The Tic Tac, USS Nimitz 2004

Inspired by a range of sources, including documented events, reported encounters, personal anecdotes, and folklore. Certain names, locations, and identifying details have been adjusted for privacy and narrative continuity.

My name is David, and I was a fighter pilot in the Navy. Commander of Strike Fighter Squadron 41, flying F/A-18 Super Hornets off the USS Nimitz carrier group. I know what I saw, and I'm calling because what I saw on November 14th, 2004, about 100 miles southwest of San Diego, changed everything I thought I knew about physics and aviation. I've been flying for over 18 years, thousands of hours in the cockpit. I'd been fighting a head cold that whole week, but I wasn't about to miss flight time. I know what aircraft look like. I know what weather phenomena look like. I know what birds, balloons, and drones look like. What I encountered that day was none of those things. And I wasn't alone, my weapons systems officer was with me, and two other pilots in a separate aircraft saw it too.
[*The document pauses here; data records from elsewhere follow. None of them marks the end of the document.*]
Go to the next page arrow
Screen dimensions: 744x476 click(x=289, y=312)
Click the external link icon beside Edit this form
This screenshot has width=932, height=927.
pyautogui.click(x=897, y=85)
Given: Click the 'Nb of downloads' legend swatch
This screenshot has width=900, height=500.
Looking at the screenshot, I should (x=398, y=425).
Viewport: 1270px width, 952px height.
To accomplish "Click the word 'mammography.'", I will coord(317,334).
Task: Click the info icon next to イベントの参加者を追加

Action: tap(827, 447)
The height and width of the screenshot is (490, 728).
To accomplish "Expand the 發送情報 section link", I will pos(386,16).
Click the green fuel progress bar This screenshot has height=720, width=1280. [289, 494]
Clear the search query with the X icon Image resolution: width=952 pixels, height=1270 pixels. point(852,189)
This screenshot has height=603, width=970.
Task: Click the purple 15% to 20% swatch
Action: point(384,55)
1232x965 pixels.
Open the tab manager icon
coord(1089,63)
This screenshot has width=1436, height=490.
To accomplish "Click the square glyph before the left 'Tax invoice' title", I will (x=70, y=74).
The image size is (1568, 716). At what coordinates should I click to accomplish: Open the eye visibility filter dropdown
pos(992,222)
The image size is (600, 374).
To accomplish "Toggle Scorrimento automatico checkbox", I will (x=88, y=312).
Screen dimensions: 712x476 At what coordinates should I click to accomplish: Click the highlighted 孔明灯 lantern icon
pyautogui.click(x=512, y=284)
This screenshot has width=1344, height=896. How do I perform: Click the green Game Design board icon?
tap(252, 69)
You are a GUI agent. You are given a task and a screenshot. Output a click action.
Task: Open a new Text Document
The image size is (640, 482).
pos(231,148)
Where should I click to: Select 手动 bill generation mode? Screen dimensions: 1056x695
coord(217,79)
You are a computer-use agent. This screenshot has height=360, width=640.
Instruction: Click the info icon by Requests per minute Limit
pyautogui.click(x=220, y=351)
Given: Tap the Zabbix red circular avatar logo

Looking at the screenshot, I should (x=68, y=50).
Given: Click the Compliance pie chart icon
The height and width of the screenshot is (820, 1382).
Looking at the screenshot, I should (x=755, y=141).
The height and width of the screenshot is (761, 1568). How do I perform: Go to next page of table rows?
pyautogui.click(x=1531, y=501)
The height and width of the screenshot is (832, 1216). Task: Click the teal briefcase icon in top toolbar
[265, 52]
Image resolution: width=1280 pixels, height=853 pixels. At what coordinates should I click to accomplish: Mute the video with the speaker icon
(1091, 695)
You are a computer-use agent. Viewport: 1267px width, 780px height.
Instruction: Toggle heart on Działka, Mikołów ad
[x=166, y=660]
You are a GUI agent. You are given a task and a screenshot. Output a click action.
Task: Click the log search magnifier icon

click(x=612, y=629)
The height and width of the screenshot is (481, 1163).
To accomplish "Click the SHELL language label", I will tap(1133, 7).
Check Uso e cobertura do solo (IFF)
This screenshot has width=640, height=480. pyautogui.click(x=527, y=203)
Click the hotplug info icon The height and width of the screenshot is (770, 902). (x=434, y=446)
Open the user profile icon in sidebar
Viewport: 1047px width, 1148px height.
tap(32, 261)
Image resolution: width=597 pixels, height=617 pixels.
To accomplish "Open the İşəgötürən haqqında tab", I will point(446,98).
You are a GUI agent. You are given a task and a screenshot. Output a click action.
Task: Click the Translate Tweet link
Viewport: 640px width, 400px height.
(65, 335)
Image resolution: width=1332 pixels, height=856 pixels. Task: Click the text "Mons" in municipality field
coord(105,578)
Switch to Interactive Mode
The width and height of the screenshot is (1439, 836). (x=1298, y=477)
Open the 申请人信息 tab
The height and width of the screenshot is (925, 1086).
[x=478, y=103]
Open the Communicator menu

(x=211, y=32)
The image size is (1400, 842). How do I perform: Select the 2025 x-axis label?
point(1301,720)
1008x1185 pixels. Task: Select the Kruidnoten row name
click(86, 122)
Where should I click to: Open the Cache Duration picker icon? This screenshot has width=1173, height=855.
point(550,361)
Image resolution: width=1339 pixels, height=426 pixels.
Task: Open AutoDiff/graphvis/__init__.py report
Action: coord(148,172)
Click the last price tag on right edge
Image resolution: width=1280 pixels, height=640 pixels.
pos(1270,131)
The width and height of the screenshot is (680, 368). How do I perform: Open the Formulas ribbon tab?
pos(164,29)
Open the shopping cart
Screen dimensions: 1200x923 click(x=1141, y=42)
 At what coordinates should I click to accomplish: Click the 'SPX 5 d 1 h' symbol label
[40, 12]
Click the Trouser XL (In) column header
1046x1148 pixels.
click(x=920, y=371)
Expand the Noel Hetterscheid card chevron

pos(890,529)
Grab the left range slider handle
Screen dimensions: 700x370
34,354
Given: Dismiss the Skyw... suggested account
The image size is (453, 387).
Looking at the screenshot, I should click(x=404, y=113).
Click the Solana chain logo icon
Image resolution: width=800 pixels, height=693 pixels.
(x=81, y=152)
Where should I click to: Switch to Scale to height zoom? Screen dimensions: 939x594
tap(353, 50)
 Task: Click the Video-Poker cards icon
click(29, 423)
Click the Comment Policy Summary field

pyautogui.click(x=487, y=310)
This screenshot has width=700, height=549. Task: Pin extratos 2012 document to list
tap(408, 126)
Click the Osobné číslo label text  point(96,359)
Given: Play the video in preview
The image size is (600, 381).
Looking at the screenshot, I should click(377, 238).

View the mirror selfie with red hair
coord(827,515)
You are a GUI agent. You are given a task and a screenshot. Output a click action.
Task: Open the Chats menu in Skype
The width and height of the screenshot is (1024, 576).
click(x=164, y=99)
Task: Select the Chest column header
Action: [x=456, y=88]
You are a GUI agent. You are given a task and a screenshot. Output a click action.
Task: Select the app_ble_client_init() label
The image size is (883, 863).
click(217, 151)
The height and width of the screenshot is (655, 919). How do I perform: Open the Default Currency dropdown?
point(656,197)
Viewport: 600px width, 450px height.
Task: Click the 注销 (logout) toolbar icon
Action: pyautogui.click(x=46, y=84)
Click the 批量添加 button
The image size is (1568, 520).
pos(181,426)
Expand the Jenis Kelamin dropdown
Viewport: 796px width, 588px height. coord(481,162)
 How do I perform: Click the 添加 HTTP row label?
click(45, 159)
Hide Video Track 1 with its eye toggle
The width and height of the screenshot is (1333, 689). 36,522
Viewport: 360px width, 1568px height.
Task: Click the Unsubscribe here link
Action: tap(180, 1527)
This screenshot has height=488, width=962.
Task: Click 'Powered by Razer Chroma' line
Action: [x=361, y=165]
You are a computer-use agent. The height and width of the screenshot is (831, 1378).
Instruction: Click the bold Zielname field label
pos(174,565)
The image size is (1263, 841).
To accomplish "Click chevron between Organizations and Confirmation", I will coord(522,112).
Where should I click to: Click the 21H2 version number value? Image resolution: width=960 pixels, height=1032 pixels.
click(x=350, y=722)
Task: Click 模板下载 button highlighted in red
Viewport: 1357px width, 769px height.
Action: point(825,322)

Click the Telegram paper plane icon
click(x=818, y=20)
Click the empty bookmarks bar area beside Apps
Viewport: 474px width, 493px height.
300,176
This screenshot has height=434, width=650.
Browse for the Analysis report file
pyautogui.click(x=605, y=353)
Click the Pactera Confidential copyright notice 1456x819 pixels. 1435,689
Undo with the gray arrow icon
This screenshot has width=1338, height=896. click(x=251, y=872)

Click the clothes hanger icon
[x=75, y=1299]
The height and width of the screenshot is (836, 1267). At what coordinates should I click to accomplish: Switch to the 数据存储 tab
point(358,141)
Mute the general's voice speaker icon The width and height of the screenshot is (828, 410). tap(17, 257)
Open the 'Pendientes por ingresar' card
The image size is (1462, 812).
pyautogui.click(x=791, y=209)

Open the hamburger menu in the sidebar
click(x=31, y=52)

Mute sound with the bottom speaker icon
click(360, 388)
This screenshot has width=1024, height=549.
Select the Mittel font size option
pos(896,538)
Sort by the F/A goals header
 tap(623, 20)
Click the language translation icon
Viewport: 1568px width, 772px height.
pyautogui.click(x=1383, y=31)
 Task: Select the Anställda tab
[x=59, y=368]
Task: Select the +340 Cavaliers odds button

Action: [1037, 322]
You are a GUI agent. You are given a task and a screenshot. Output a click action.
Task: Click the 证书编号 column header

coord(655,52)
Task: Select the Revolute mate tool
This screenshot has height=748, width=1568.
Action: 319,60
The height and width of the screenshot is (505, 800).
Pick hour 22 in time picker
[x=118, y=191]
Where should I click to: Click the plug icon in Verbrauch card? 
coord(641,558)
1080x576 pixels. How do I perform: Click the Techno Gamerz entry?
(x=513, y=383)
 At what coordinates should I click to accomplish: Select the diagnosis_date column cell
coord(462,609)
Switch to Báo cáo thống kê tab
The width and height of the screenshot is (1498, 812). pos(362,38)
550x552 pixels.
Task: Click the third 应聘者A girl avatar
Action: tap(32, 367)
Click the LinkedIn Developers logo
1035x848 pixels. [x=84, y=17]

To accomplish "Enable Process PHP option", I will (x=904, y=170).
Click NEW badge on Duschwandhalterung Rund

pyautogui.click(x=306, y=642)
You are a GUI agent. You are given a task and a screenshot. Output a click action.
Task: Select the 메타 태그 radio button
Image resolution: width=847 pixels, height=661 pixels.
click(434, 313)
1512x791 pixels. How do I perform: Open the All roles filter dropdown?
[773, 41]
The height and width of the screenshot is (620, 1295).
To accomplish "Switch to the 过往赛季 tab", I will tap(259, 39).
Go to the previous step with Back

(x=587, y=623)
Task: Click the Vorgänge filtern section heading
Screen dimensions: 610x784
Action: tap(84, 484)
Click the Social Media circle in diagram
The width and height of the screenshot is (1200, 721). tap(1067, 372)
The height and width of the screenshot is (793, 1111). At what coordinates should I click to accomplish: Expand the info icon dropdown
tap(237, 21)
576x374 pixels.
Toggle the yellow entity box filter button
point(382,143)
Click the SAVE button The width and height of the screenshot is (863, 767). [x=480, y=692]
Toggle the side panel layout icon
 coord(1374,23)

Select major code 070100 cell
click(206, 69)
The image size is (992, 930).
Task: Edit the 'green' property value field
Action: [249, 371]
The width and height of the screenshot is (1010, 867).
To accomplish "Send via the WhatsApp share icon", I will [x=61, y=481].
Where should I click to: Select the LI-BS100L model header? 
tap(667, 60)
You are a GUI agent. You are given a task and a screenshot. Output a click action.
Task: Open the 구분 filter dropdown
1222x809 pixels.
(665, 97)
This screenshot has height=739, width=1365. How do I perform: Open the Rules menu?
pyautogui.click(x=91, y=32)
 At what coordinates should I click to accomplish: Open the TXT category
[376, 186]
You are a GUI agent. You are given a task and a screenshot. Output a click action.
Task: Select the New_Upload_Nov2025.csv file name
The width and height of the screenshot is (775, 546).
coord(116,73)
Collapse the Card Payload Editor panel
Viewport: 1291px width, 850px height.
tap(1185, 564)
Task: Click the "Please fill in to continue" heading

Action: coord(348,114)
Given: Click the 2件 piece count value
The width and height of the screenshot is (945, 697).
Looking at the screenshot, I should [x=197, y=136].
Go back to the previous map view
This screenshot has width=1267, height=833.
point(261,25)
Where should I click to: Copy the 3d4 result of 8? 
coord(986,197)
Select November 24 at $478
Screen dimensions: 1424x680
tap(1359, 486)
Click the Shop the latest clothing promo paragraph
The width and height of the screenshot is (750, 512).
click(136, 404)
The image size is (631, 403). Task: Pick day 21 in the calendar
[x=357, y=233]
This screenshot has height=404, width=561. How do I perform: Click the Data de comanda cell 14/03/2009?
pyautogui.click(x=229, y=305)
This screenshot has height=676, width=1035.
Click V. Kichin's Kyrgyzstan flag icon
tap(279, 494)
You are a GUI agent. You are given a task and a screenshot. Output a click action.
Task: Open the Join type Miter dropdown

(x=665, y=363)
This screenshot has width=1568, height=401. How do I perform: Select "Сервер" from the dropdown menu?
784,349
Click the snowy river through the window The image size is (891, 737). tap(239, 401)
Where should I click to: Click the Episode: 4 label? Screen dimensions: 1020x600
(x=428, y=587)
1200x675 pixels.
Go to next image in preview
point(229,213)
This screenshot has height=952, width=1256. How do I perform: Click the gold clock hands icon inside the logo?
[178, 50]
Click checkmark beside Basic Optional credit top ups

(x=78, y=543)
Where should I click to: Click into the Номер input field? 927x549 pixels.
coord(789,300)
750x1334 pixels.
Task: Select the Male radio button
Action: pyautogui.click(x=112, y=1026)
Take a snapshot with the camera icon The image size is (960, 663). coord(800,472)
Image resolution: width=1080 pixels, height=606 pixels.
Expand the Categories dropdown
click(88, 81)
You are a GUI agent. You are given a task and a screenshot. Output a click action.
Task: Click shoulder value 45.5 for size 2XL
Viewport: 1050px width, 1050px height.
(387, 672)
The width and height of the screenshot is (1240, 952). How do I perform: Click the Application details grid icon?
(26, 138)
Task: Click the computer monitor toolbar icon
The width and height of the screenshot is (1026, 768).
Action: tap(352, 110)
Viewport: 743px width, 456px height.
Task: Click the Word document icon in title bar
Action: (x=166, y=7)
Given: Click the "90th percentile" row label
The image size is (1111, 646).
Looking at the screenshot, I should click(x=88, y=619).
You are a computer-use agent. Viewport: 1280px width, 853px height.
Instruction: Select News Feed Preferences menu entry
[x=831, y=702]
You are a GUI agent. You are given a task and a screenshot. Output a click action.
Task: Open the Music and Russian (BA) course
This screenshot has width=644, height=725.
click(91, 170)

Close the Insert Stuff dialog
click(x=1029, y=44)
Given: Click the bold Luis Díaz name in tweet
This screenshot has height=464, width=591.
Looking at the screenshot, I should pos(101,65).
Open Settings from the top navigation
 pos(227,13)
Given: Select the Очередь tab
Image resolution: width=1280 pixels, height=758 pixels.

It started a few days earlier, around November 10th. The USS Princeton, an Aegis cruiser in our carrier group, their SPY-1 radar system started picking up these... objects. Multiple contacts, appearing at 80,000 feet, then dropping to 20,000 feet in less than a second. Then hovering. Then shooting back up. Senior Chief Operations Specialist Kevin Morrison was running the radar. He told us later he'd been tracking these things for days. They'd appear every day around the same time, descending from above 80,000 feet down to about 20,000 feet near the surface. Sometimes there'd be a dozen of them. The Aegis system is one of the most sophisticated radar arrays in the world. It doesn't make mistakes like that. Keith said he'd never seen anything move like that in his entire career.

So on November 14th, around one in the afternoon, I'm up doing a routine training exercise with my WSO, Lieutenant James. We're at about 20,000 feet, standard combat air patrol. Clear day, visibility maybe 50 miles, light winds. Perfect flying conditions. Then the Princeton radio operator breaks in. She says they've got a real-world tasking for us. They want us to investigate an unidentified contact. I'm thinking, okay, probably a small plane without a transponder, maybe a drug runner. Happens sometimes out here. The controller tells us the object is at our position, about 60 miles west of our location, maybe more, I don't remember the exact distance, and asks if we have any ordnance on board. We're carrying training missiles, nothing live. She tells us to go check it out anyway. Vector us toward these coordinates.